> On March 23, 2016, 7:57 a.m., Jagadish Venkatraman wrote:
> > samza-core/src/main/java/org/apache/samza/container/LocalityManager.java, 
> > line 40
> > <https://reviews.apache.org/r/45144/diff/1/?file=1309649#file1309649line40>
> >
> >     Please make this final (though this is unrelated to your change.) 
> > SAMZA-902 tracks refactoring to make Samza classes more thread-safe.

I was going to do this, but it is assigned on line 108.


> On March 23, 2016, 7:57 a.m., Jagadish Venkatraman wrote:
> > samza-core/src/main/java/org/apache/samza/container/LocalityManager.java, 
> > line 142
> > <https://reviews.apache.org/r/45144/diff/1/?file=1309649#file1309649line142>
> >
> >     Why do we need a setter here? I recommend moving this setter to the 
> > constructor of LocalityManager. 
> >     
> >     The following properties nicely fall out :
> >     1. We could make taskAssignmentManager final as a result.
> >     2. It becomes easy to reason about this class as the object created is 
> > consistent right away. As opposed to waiting for the creator to call a 
> > setter() before you can call get() on the taskAssignmentManager.
> >     3. It makes my life for SAMZA-902 easier ;)

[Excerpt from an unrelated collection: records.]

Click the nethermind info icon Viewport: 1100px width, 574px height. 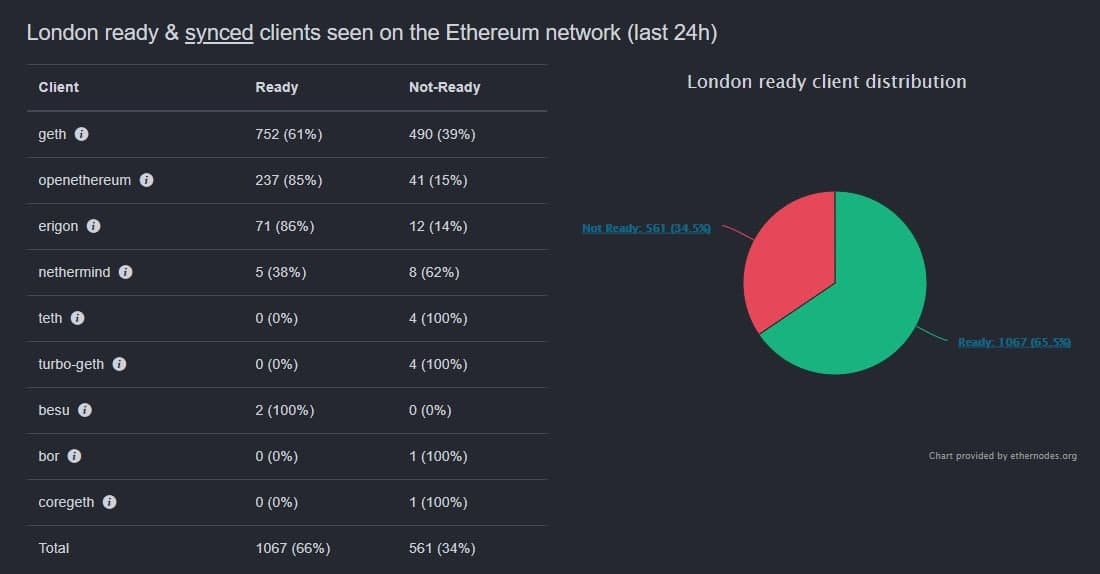pos(126,272)
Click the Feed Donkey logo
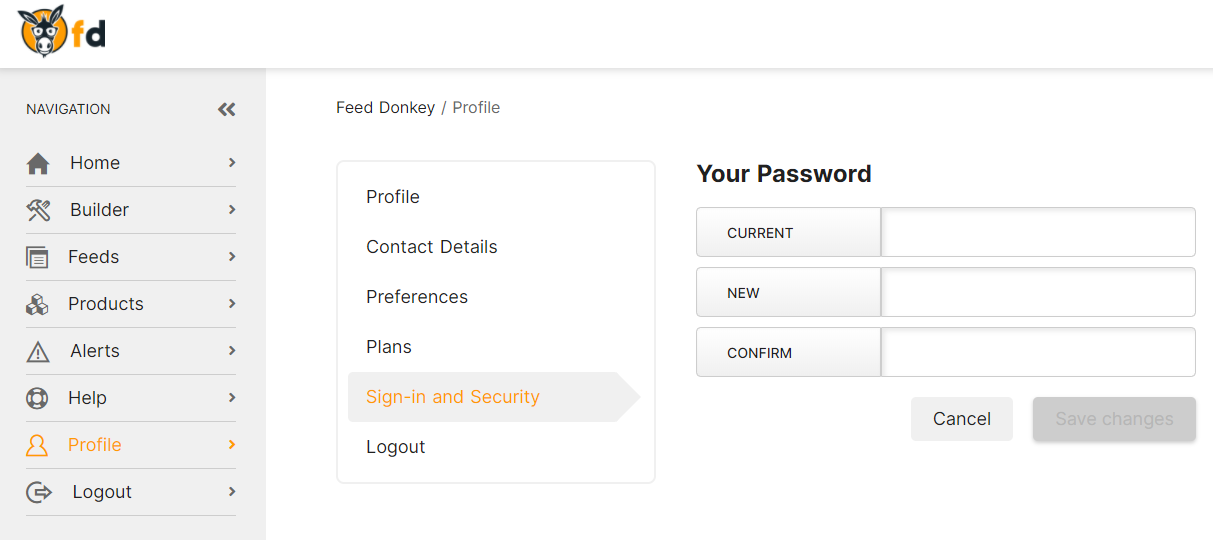This screenshot has width=1213, height=540. click(x=62, y=32)
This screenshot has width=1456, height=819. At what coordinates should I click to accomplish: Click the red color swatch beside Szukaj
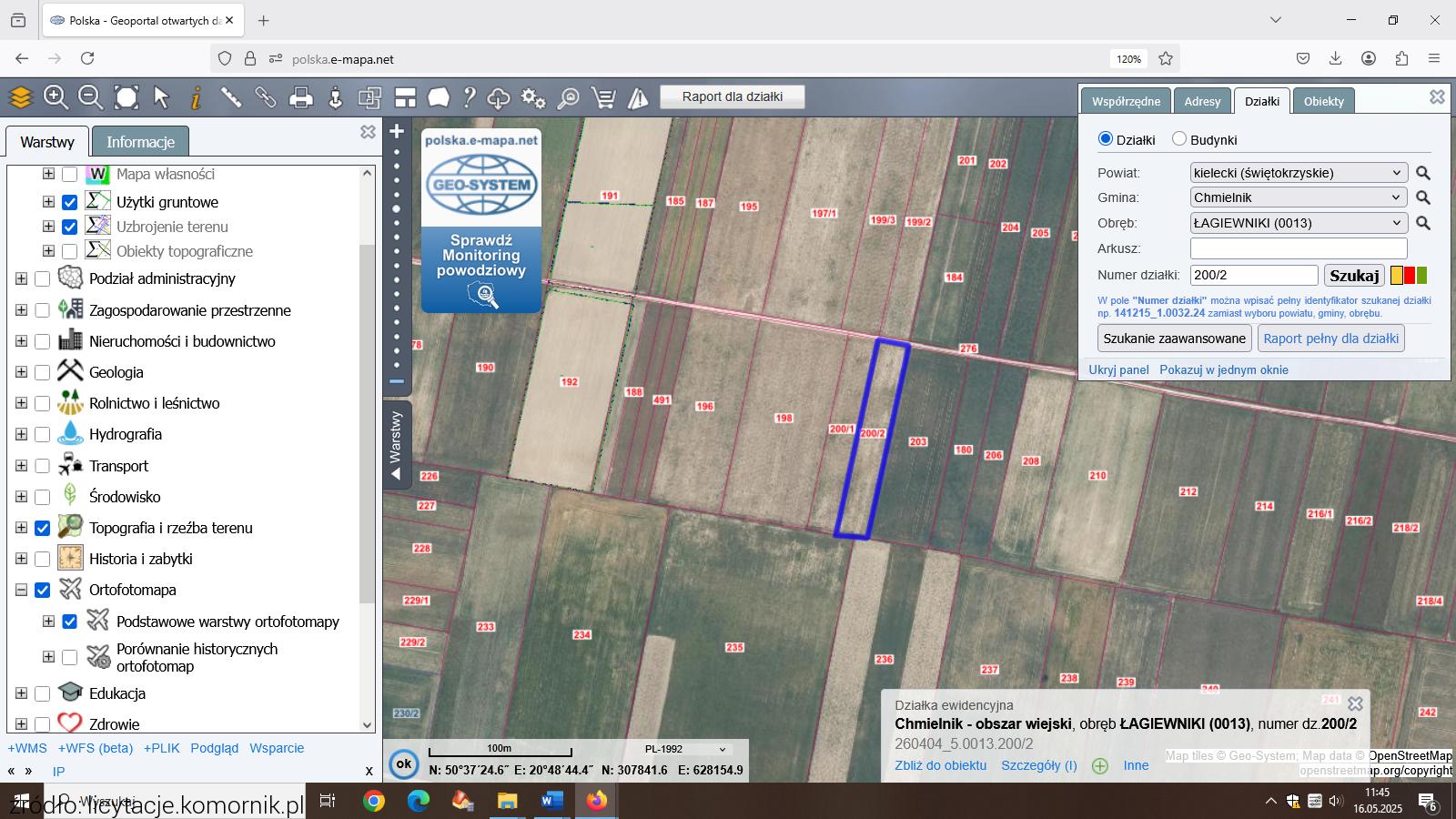pos(1410,276)
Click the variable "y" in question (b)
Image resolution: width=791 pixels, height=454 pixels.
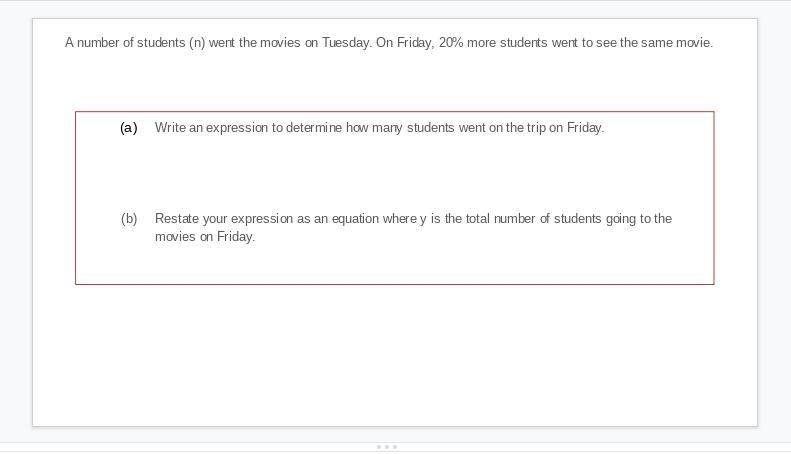click(423, 219)
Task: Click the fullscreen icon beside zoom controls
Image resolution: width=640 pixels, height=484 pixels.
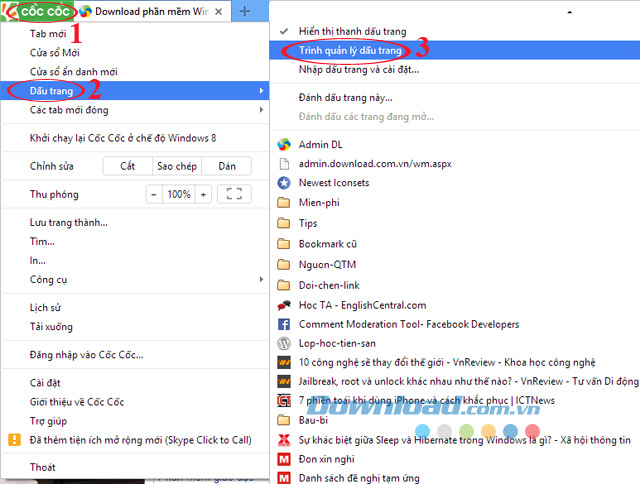Action: point(234,194)
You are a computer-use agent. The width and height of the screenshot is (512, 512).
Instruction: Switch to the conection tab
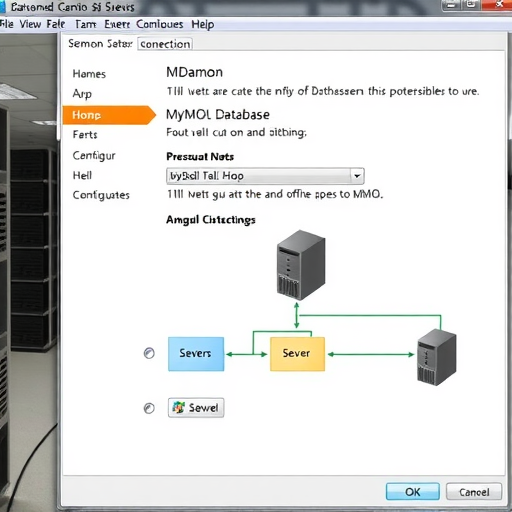tap(165, 44)
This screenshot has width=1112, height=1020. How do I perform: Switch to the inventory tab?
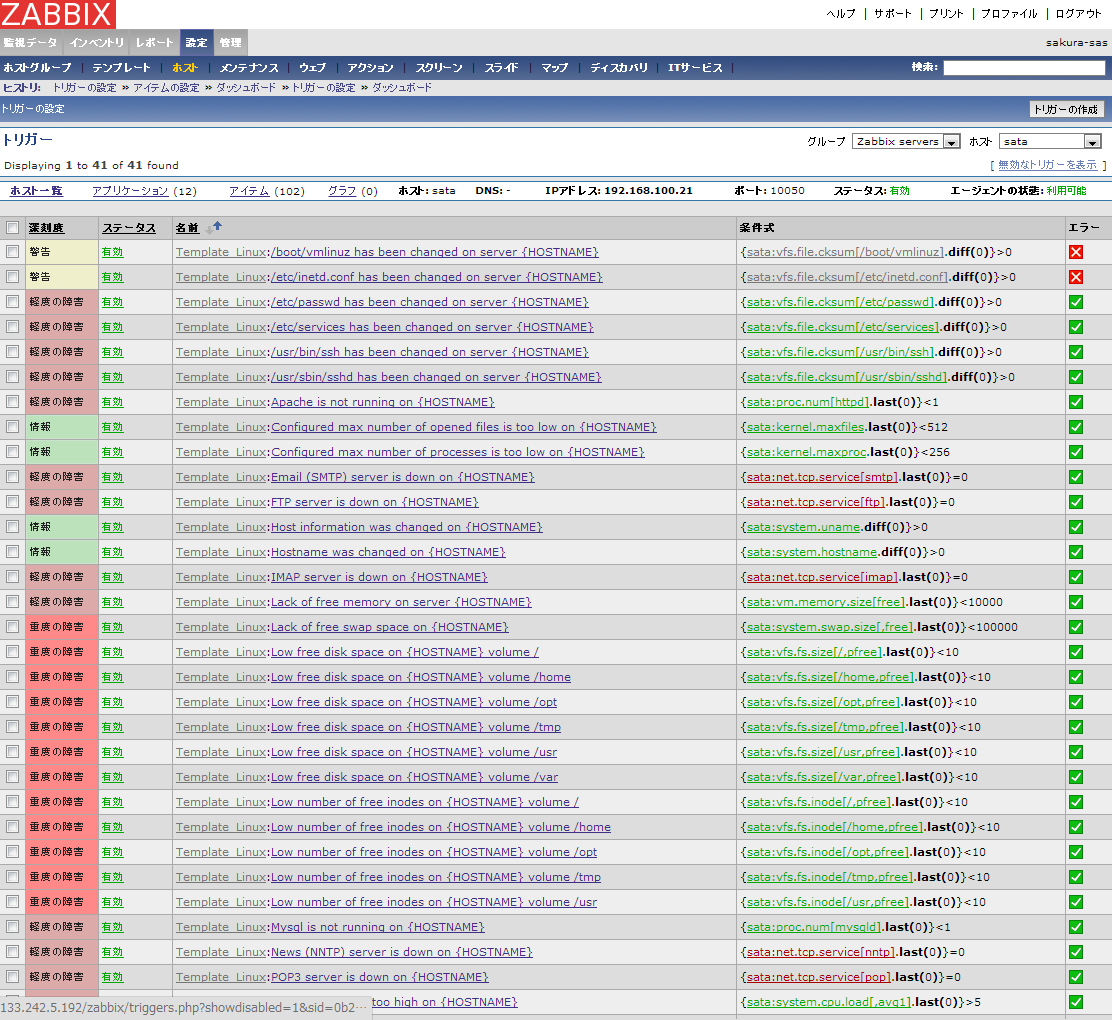click(96, 43)
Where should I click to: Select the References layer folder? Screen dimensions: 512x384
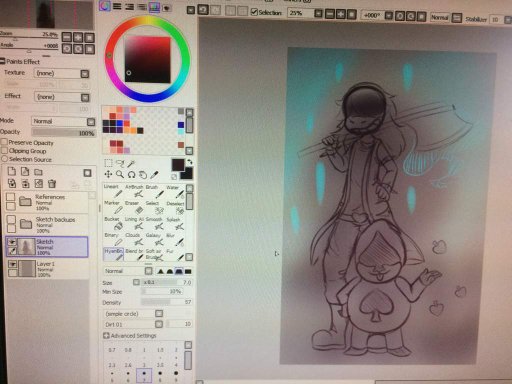(47, 202)
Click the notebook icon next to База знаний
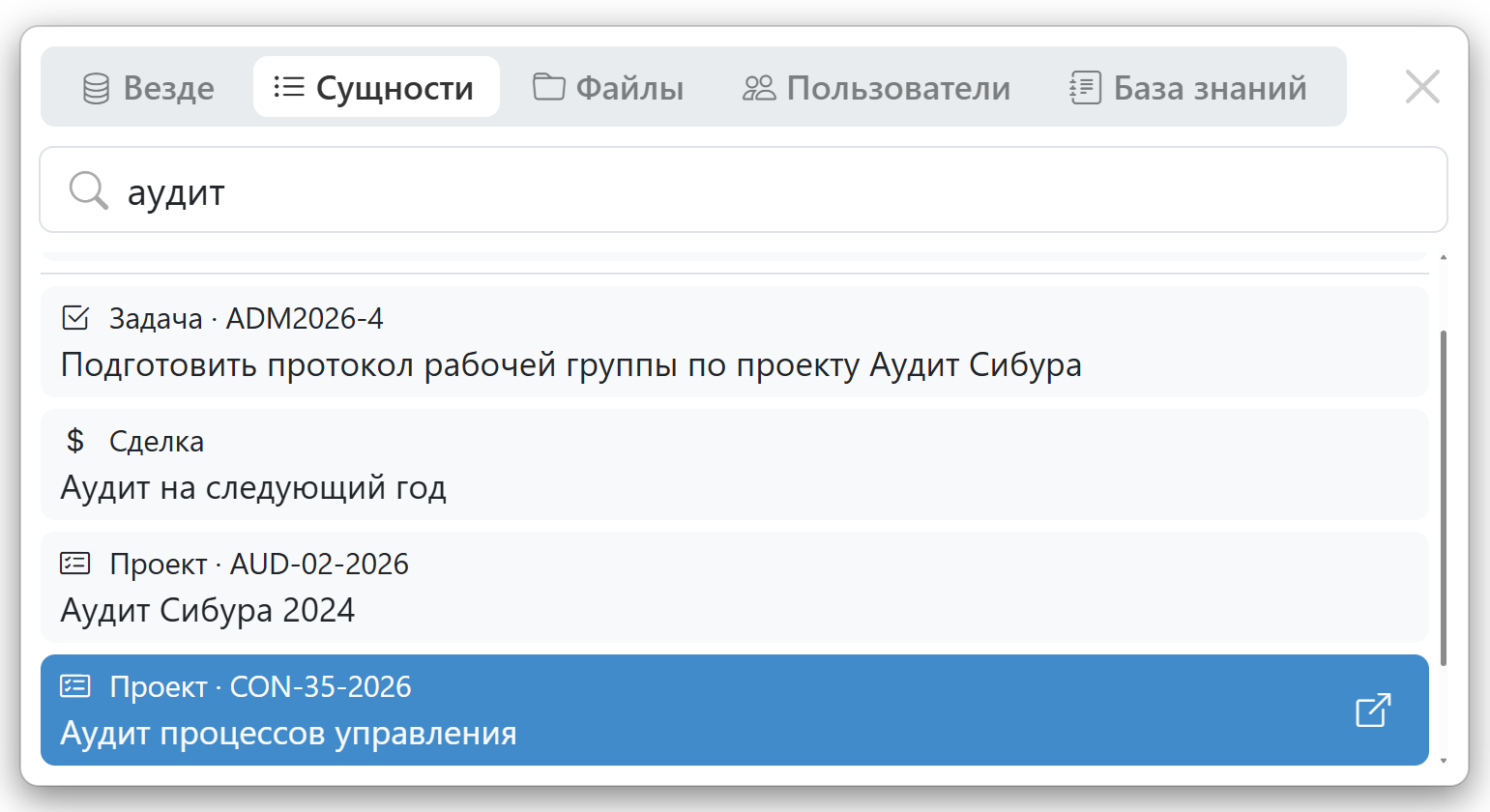This screenshot has height=812, width=1490. 1085,86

Because I wasn't sure how tightly I wanted to associate the 
TaskAssignmentManager and the LocalityManager. :-)

- At one end of the spectrum, they could be completely independent, but that 
would complicate a number of method signatures in the JobCoordinator
 
- At the other end of the spectrum, there could be one LocalityManager that is 
composed of a TaskLocalityManager and a ContainerLocalityManager, each of which 
handle the coordinator stream interactions. This looks best structurally, but 
since the current LocalityManager is used in SamzaContainer and the 
TaskAssignmentManager will not, it's questionable whether this structure fits 
the usage pattern.

- I chose the middle, where the TaskAssignmentManager is a field of the 
LocalityManger, which loosely associates them. 
 
The latter 2 options both simplify the JobCoordinator, and after the upcoming 
diff, allow us to pass one manager into the balance() method which contains 
both the task and container mappings. This will be useful for more intelligent 
implementations of the balance() method, which might try to reassign tasks from 
containers that were previously running on the same host to a new container 
also on that host. 

Anyway, you're right, if I'm going to use approach 3, I should commit to it and 
make the field final! Thanks for the suggestion.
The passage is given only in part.